▶ Texto de lectura:
Otro Francisco, el salmantino Vitoria –acompañado en esto por Belarmino-, enseñó rotundamente que «si el papa, con sus órdenes y sus actos destruye a la Iglesia, se le debe resistir», entendiendo por destrucción de la Iglesia el incurrir en la derogación despótica del derecho positivo, como así también en la entrega del patrimonio eclesiástico a sus amigos y en el daño de la Iglesia militante. Conste que no hablaba del caso, impensable desde la doctrina de la infalibilidad, de un papa formalmente herético. Es muy de suponer que el malhadado Farinella, entusiasmado por la ejecución del programa pauperístico-utopista de sus desvelos, desconozca esta tan añeja como sensata advertencia. Sus aplausos y sus votos van, pues, para el que ose usurpar la máxima dignidad, haciéndose derogador de la ley y dilapidador de las temporalidades (para no decir de los símbolos y del esplendor cultual), sin las cuales la Iglesia no puede subsistir en el mundo.


El pauperismo y el despojo no son signo de humildad. Fue justamente Judas el que se escandalizó por el “derroche” de ungüento de nardo en la escena conocida como la «unción de Betania», oponiendo arbitrariamente la excelencia del culto con el servicio de los pobres. Bien señaló alguien que «rechazar la estética en nombre de una orgullosa y complacida “simplicidad” supone rechazar el fondo ontológico y metafísico, que no sólo didáctico y anagógico, de la Belleza y de los símbolos, lo que lleva a una desacralizante banalización, al desaliño litúrgico y al simplismo doctrinario típicamente protestante. La estética no es oropel sino atributo del Verum, y el rechazo de la Belleza es rechazo de la Verdad».

▶ Líneas de datos:
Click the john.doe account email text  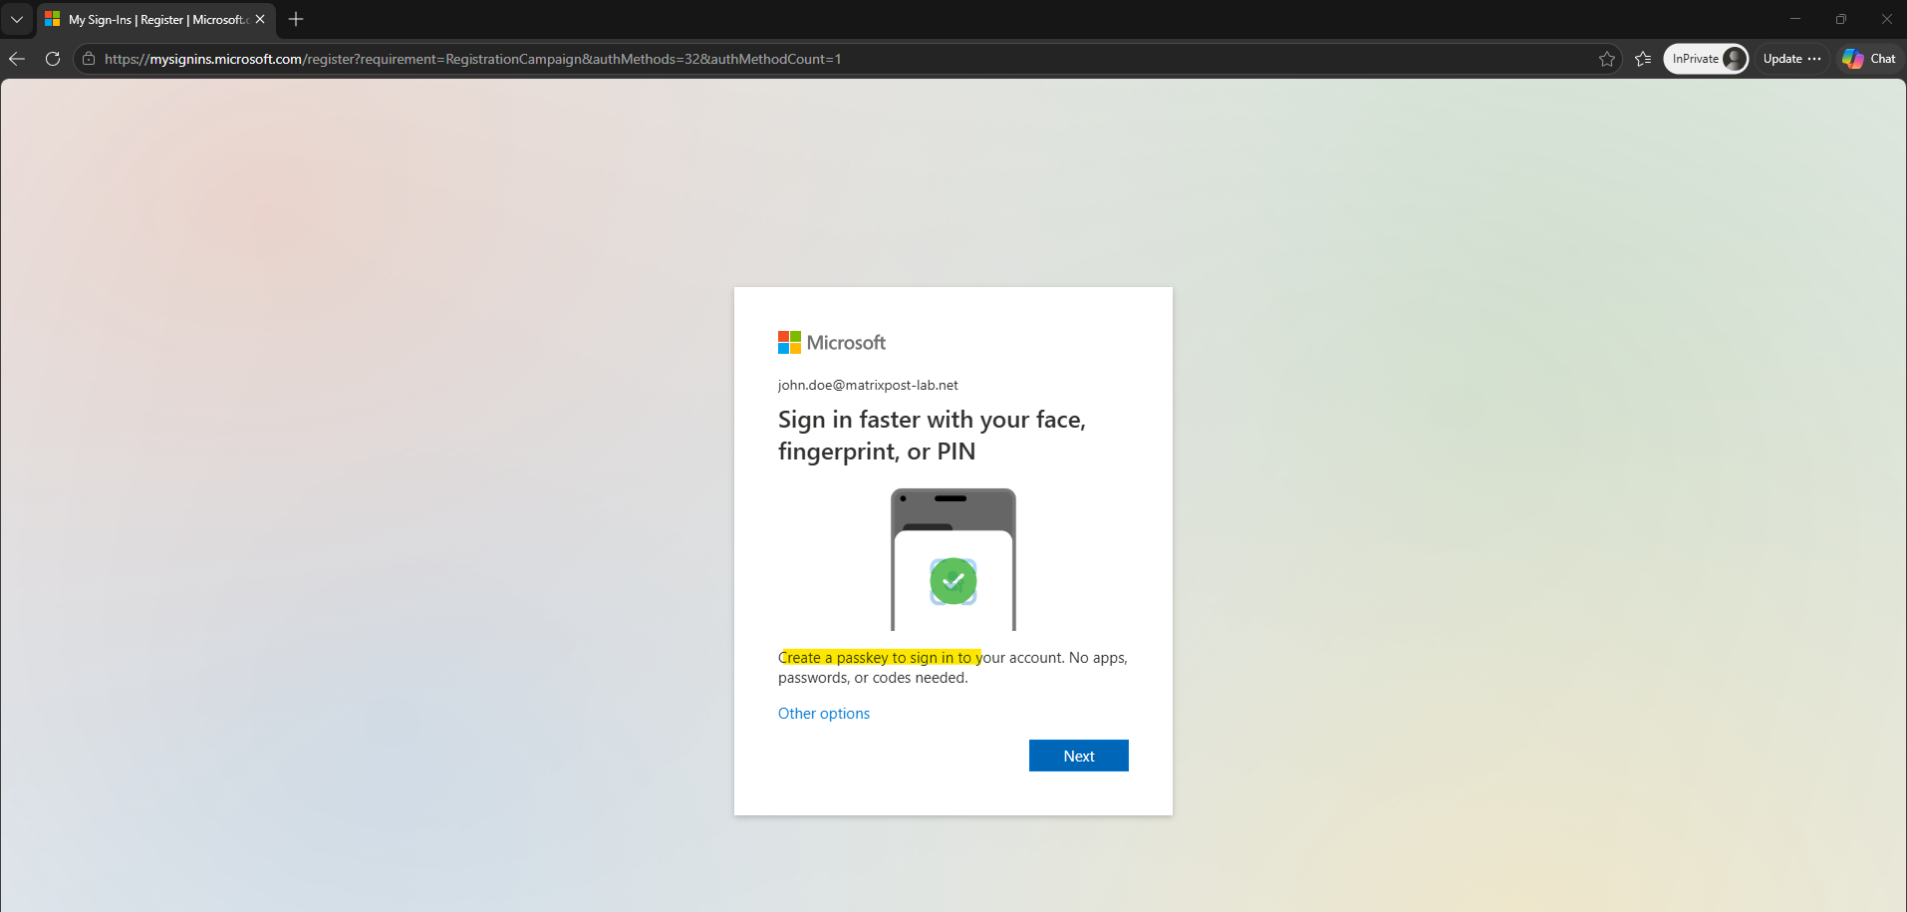(x=868, y=385)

▶ Enunciado de la tarea: Indique si cada afirmación concuerda con el texto de lectura, respondiendo sí o no y citando literalmente las palabras del texto que lo deciden. (a) Vitoria enseñó que se debe resistir al papa que destruye la Iglesia con sus órdenes y sus actos. (b) Vitoria se refería al caso de un papa formalmente herético. (c) Fue Judas quien se escandalizó por el derroche de ungüento de nardo en la unción de Betania.

▶ Respuesta escrita:
(a) Sí: «si el papa, con sus órdenes y sus actos destruye a la Iglesia, se le debe resistir».
(b) No: «Conste que no hablaba del caso, impensable desde la doctrina de la infalibilidad, de un papa formalmente herético».
(c) Sí: «Fue justamente Judas el que se escandalizó por el “derroche” de ungüento de nardo en la escena conocida como la «unción de Betania»».